Then, if Malema and Shivambu score a meeting with Sir Rupert Everett-Mandible (a fictitious name), one can also imagine the ensuing conversation.
Sir Rupert: "Now, let me get this clear, my dear Julius, you wish me to invest thousands, well scores of thousands, of pounds in mining infrastructure and so on in Limpopo. And then you're going to nationalise it all? I say, can you run that plan by me again?"
Of course, leaving aside the suitability of Malema and Shivambu as emissaries for high finance, I am pleased they are in London because we need a high-ranking somebody to represent us.
Here we are, starting to rake in the medals. We've got one from Cameron van der Burgh and another from Chad le Clos, and, if Caster Semenya can take a couple of placebos rather than those testosterone-attenuating pills, we might get yet another. But we have no one really serious representing the beloved country.
I was most taken aback - gave my snoring wife an elbow in the ribs - during the grand parade on Friday night not to see the president or the deputy-sheriff or jovial Fikile Mbalula waving at our doughty sports people.
What's going on? Not like our leaders to miss a fun trip at the taxpayer's expense. If most of the royal houses of the world could show up - and if even the British queen, Elizabeth II, Zuma's china, could parachute in to the games - I really think we could better than Sam Ramsamy.
Anyway, I blame everything, as does the president, on Hendrik "Frenchy' Verwoerd. Verwoerd wouldn't read Gordimer, he certainly wouldn't want anyone black to have text books, and I don't think he'd have fancied the Olympics. Too flippant; insufficient rugby.

==*==

> _Given exercise A_:
Repeat word for word the part of the records that opens with the line containing "Given: Open WhatsApp in the Opera sidebar" and closes with the line containing "Looking at the".

> _Exercise inputs_:
==*==

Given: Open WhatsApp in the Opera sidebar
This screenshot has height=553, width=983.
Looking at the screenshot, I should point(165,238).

==*==

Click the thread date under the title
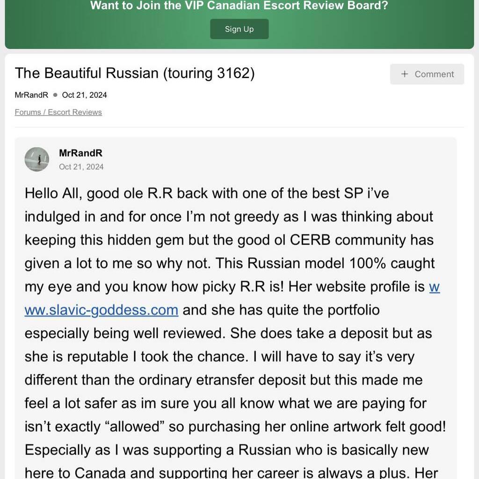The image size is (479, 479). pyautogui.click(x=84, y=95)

==*==

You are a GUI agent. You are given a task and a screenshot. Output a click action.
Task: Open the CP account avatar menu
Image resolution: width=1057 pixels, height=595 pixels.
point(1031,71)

==*==

> _Given exercise B_:
Reproduce the part of the satirical column that opens with the words containing "Here we are, starting" and closes with "than Sam Ramsamy.".

> _Final answer A_:
Given: Open WhatsApp in the Opera sidebar
This screenshot has height=553, width=983.
Looking at the screenshot, I should point(165,238).

> _Final answer B_:
Here we are, starting to rake in the medals. We've got one from Cameron van der Burgh and another from Chad le Clos, and, if Caster Semenya can take a couple of placebos rather than those testosterone-attenuating pills, we might get yet another. But we have no one really serious representing the beloved country.
I was most taken aback - gave my snoring wife an elbow in the ribs - during the grand parade on Friday night not to see the president or the deputy-sheriff or jovial Fikile Mbalula waving at our doughty sports people.
What's going on? Not like our leaders to miss a fun trip at the taxpayer's expense. If most of the royal houses of the world could show up - and if even the British queen, Elizabeth II, Zuma's china, could parachute in to the games - I really think we could better than Sam Ramsamy.